*What you are asked to do*:
In the records below, the line with "С чего начать производсво ЖБИ (178, 2099)" opens the range and the line with "Alerts (82, 138)" closes it; print that range exactly and nothing else.

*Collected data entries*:
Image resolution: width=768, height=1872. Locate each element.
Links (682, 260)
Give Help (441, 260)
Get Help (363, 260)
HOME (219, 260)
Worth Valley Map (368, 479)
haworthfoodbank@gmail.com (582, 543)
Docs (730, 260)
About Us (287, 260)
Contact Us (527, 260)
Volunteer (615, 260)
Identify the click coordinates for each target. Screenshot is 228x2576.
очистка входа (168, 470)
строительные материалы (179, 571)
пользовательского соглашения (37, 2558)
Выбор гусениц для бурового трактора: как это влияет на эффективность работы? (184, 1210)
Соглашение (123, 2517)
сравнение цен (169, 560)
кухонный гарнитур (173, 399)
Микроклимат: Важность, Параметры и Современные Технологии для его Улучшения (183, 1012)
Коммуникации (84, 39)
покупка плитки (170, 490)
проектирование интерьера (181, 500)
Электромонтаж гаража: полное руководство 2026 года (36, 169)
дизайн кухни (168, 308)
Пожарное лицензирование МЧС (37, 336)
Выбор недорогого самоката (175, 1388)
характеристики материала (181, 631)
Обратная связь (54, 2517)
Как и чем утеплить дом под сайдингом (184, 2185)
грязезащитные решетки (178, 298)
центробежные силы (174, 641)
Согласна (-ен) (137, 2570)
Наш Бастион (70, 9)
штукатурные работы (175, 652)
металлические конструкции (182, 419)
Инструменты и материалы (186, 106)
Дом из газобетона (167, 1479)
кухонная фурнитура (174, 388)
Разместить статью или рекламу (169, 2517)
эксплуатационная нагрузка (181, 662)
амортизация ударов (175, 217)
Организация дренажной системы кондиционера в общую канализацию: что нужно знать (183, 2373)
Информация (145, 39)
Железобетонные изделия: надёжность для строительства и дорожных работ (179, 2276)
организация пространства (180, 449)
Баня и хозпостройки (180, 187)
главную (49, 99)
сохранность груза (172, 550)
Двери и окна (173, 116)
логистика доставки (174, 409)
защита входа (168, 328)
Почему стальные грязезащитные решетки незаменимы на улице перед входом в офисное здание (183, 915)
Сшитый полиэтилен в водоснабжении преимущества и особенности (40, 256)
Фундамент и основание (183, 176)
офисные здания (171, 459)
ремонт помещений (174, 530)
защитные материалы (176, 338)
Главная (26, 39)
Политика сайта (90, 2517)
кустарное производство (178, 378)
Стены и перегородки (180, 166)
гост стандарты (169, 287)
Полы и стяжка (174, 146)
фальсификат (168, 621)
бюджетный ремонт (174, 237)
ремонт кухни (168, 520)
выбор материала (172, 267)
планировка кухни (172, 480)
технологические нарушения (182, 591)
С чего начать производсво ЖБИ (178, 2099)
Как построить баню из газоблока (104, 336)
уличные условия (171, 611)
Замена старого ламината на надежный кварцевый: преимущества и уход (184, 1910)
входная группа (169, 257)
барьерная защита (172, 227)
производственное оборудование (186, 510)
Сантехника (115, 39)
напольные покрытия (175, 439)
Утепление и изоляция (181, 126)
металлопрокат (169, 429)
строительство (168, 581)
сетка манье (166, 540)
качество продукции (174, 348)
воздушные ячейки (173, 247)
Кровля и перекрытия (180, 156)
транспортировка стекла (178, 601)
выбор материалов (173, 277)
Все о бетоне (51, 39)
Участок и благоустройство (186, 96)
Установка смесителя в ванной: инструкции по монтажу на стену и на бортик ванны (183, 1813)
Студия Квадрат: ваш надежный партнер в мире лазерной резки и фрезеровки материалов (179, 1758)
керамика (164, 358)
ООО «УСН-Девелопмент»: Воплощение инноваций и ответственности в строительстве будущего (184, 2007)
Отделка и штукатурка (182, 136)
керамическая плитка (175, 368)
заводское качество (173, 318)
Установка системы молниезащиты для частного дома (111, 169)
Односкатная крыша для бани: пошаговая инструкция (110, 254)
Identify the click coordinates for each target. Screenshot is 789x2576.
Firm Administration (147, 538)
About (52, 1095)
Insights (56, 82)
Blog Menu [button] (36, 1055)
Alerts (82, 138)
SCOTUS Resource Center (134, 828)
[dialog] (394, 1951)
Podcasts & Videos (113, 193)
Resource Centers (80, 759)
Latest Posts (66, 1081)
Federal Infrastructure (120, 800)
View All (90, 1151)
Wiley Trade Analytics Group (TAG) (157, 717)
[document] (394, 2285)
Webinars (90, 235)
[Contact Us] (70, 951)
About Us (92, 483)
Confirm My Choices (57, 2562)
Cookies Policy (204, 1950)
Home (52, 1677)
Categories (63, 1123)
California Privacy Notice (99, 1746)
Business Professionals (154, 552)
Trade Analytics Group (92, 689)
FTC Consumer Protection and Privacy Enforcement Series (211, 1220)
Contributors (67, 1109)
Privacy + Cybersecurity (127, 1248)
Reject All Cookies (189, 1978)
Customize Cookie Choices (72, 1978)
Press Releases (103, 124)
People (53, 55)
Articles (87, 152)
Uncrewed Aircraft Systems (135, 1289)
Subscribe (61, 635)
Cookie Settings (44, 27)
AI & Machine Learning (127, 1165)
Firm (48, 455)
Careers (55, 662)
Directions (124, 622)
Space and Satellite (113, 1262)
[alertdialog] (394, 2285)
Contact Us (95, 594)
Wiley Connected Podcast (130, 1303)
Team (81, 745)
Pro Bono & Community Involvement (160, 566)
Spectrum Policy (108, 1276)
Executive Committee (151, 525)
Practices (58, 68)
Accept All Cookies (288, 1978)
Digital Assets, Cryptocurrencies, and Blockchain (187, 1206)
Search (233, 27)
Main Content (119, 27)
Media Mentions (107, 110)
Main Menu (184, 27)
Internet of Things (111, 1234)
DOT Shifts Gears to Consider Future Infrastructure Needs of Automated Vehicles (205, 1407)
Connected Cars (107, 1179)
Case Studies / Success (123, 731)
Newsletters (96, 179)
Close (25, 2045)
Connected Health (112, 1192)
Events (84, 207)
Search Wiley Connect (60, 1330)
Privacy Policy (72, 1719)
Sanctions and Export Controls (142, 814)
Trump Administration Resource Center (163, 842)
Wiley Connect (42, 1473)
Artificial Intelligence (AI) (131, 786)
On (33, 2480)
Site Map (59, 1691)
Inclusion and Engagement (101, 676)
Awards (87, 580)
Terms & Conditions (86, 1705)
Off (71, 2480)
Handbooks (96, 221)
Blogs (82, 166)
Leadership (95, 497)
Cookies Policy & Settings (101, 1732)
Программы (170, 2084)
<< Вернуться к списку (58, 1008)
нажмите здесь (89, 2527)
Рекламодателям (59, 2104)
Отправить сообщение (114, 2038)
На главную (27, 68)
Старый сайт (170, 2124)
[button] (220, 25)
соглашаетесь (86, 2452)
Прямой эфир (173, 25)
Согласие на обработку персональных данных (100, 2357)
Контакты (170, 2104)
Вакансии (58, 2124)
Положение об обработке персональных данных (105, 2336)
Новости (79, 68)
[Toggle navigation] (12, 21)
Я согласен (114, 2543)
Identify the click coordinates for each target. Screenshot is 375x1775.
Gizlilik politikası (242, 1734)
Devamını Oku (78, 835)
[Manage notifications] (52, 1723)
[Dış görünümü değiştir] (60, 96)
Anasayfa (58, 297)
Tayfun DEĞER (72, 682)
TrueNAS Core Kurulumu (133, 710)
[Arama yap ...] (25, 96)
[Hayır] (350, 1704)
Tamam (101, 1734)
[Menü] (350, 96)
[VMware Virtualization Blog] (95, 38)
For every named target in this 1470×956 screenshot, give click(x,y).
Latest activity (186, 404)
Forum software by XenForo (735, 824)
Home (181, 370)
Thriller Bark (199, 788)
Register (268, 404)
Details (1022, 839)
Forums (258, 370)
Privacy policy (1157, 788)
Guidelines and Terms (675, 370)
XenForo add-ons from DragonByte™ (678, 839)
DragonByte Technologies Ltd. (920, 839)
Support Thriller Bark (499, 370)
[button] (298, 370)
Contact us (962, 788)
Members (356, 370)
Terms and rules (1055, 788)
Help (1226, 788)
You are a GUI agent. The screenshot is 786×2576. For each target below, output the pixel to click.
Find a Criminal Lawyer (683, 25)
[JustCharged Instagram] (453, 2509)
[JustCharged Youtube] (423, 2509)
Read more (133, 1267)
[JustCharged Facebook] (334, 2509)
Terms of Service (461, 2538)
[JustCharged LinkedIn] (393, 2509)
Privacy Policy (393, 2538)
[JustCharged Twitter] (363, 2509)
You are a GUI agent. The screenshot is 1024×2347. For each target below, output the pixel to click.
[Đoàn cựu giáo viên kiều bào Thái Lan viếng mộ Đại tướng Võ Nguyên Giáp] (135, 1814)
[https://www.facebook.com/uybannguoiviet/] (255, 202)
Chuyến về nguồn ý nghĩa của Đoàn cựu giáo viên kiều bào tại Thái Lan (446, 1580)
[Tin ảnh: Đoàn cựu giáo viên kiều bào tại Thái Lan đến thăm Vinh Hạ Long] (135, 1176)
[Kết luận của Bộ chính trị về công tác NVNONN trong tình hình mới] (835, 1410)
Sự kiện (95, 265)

*Response below*:
С чего начать производсво ЖБИ (178, 2099)
Как построить баню из газоблока (104, 336)
уличные условия (171, 611)
Замена старого ламината на надежный кварцевый: преимущества и уход (184, 1910)
входная группа (169, 257)
барьерная защита (172, 227)
производственное оборудование (186, 510)
Сантехника (115, 39)
напольные покрытия (175, 439)
Утепление и изоляция (181, 126)
металлопрокат (169, 429)
строительство (168, 581)
сетка манье (166, 540)
качество продукции (174, 348)
воздушные ячейки (173, 247)
Кровля и перекрытия (180, 156)
транспортировка стекла (178, 601)
выбор материалов (173, 277)
Все о бетоне (51, 39)
Участок и благоустройство (186, 96)
Установка смесителя в ванной: инструкции по монтажу на стену и на бортик ванны (183, 1813)
Студия Квадрат: ваш надежный партнер в мире лазерной резки и фрезеровки материалов (179, 1758)
керамика (164, 358)
ООО «УСН-Девелопмент»: Воплощение инноваций и ответственности в строительстве будущего (184, 2007)
Отделка и штукатурка (182, 136)
керамическая плитка (175, 368)
заводское качество (173, 318)
Установка системы молниезащиты для частного дома (111, 169)
Односкатная крыша для бани: пошаговая инструкция (110, 254)
Identify the click coordinates for each target. Screenshot is 789x2576.
Firm Administration (147, 538)
About (52, 1095)
Insights (56, 82)
Blog Menu [button] (36, 1055)
Alerts (82, 138)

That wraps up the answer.